ARTICLE:
Kilkenny-Limerick
- Location: County Kilkenny County Limerick
- Teams: Kilkenny Limerick
- First meeting: 30 October 1898 Lim. 3-4 - 2-4 Kilk. 1897 All-Ireland final
- Latest meeting: 23 July 2023 Kil. 2-15 - 0-30 Lim. 2023 All-Ireland Final

Statistics
- Total meetings: 16
- Top scorer: Henry Shefflin (3-17)
- All-time series: Championship: Kilkenny 9-7 Limerick
- Largest victory: 6 September 1936 Lim. 5-6 - 1-5 Kilk. 1936 All-Ireland final

= Kilkenny–Limerick hurling rivalry =

The Kilkenny–Limerick rivalry is a hurling rivalry between Irish county teams Kilkenny and Limerick, who first played each other in 1897. The fixture has been an irregular one due to the teams playing in separate provinces. Kilkenny's home ground is Nowlan Park and Limerick's home ground is the Gaelic Grounds, however, almost all of their championship meetings have been held at neutral venues, usually Croke Park.

While Kilkenny are regarded as one of the "big three" of hurling, with Cork and Tipperary completing the trio, Limerick are ranked fourth in the all-time roll of honour and have enjoyed sporadic periods of dominance at various stages throughout the history of the championship, including currently. The two teams have won a combined total of 47 All-Ireland Senior Hurling Championship titles.

As of 2023 Kilkenny and Limerick had met sixteen times in the hurling championship, including nine encounters in the All Ireland final stage of which Limerick have won six compared to Kilkenny who have won four. On 17 July 2022 they met in the All Ireland final for the first time in 15 years with Limerick prevailing on a scoreline of 1-31 to 2-26 to secure their third successive All Ireland triumph and an 11th overall. On 23 July 2023 Limerick defeated Kilkenny to win A 4th successive All Ireland title, securing their 12th title

==History==

===1897: Inaugural clash===

The very first meeting of Kilkenny and Limerick took place on 30 October 1898 to decide the destination of the 1897 All-Ireland crown. Both sides were hoping to win the All-Ireland championship for the first time. "The Cats" got off to a great start and led by 2-4 to 1-1 at half-time. Limerick, however, powered on in the second half and used their new technique of hooking. They got two quick goals early in the half and scored the winning goal from a free after fifty-two minutes. At the final whistle Limerick emerged victorious by 3-4 to 2-4. It was Limerick's first All-Ireland title.

===1933-1940: Honours even in greatest era===

On 3 September 1933 the All-Ireland final between Kilkenny and Limerick set a new attendance record when 45,176 spectators turned up at Croke Park to see their first championship clash of the 20th century. Scores were at a premium in the opening half with the sides finishing level at 0-4 apiece at the interval. The exchanges were also keen in the second half, however, the last eight minutes provided an exhibition of power-packed hurling. Matty Power gave Kilkenny a one-point lead before Johnny Dunne scored the clinching goal to secure a 1-7 to 0-6 victory. It was Kilkenny's first championship defeat of Limerick.

COLLECTED MATERIAL:
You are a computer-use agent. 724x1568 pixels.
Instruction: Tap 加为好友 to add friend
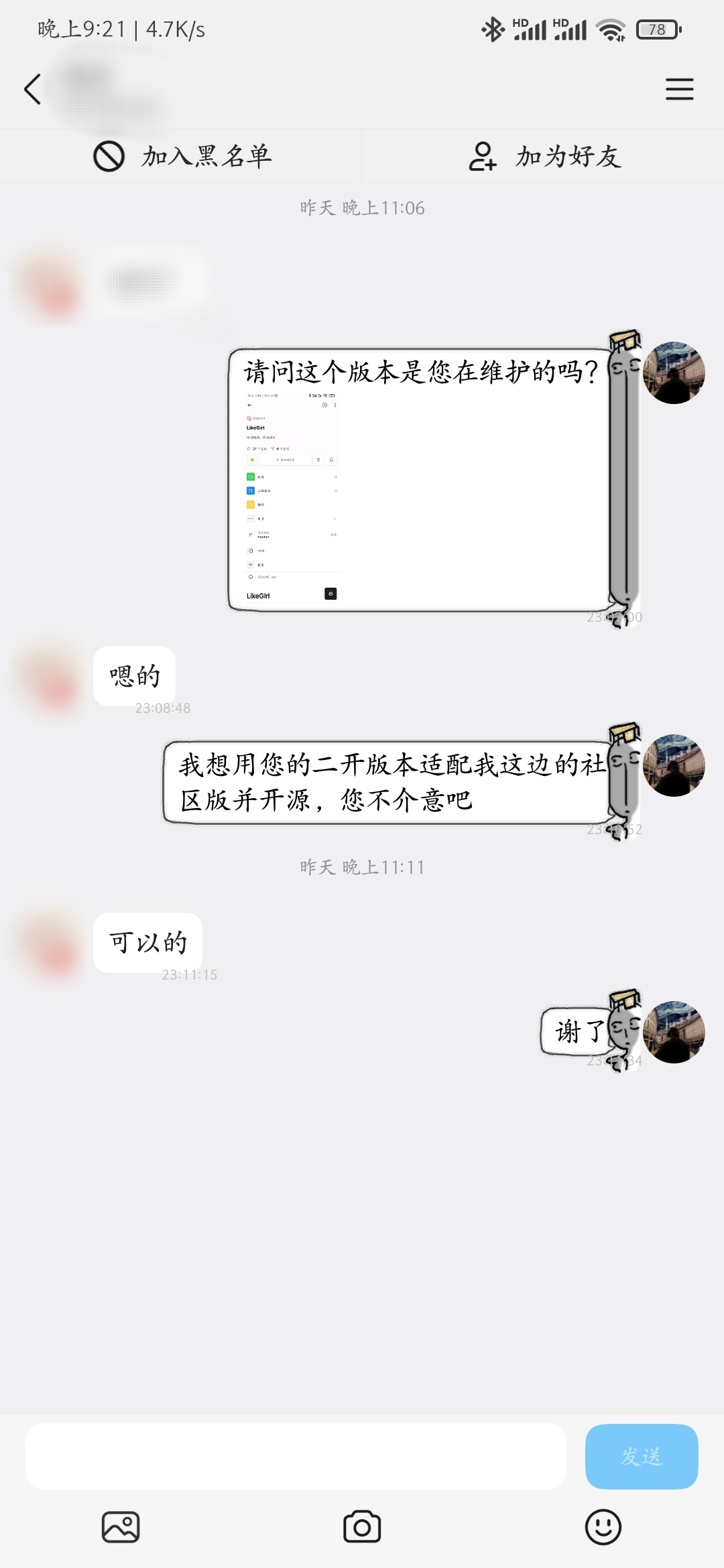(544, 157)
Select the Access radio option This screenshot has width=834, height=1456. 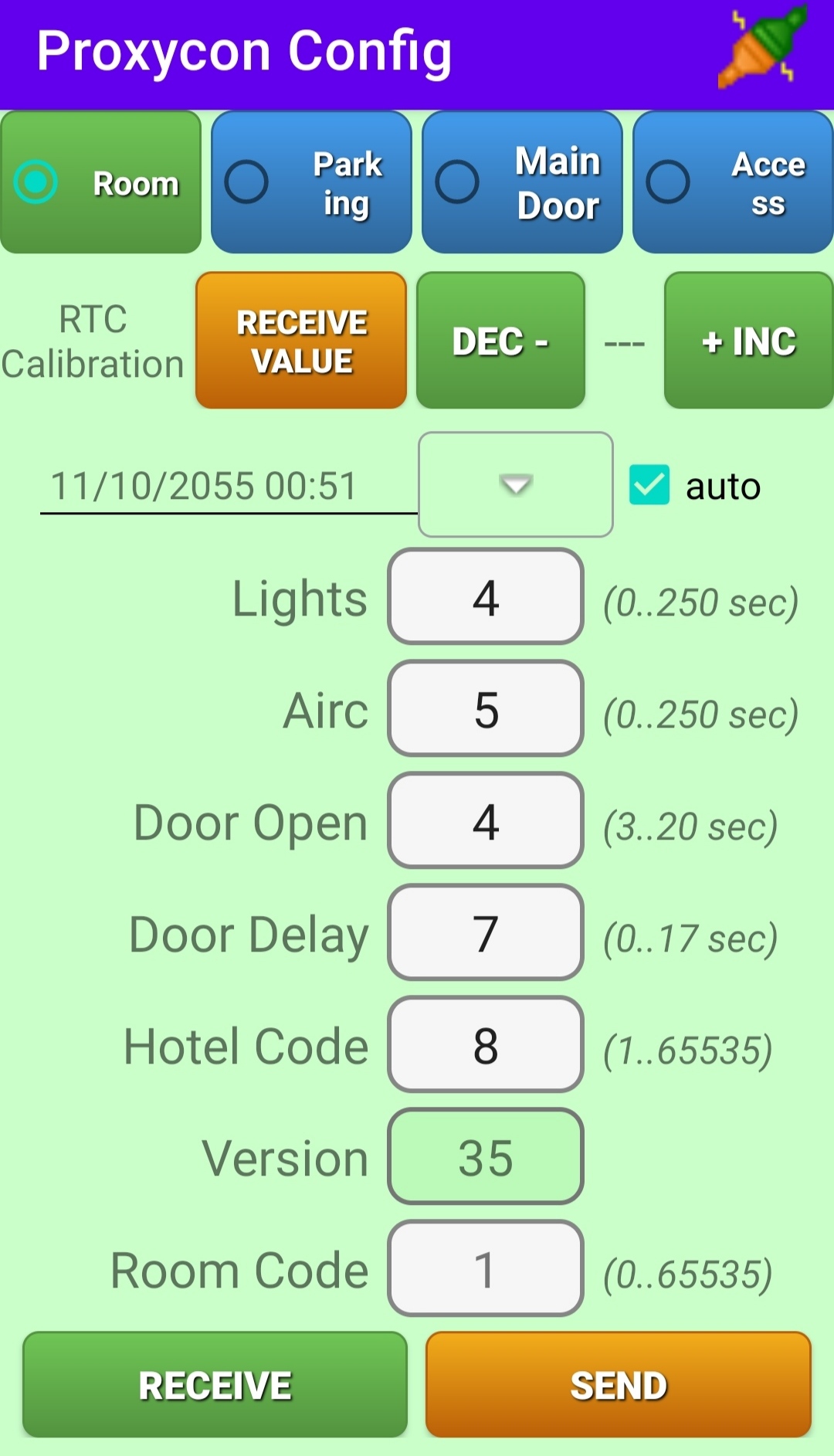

WHAT YOU WILL DO:
#1 Name every playing ground mentioned in the rivalry article.
#2 Return the rivalry article word for word from "Kilkenny-Limerick" to "Henry Shefflin (3-17)".
#3 According to the rivalry article, how many spectators attended the All-Ireland final on 3 September 1933?

OUTPUTS BY TASK:
#1 Nowlan Park, the Gaelic Grounds, Croke Park

#2
Kilkenny-Limerick
- Location: County Kilkenny County Limerick
- Teams: Kilkenny Limerick
- First meeting: 30 October 1898 Lim. 3-4 - 2-4 Kilk. 1897 All-Ireland final
- Latest meeting: 23 July 2023 Kil. 2-15 - 0-30 Lim. 2023 All-Ireland Final

Statistics
- Total meetings: 16
- Top scorer: Henry Shefflin (3-17)

#3 45,176 spectators attended.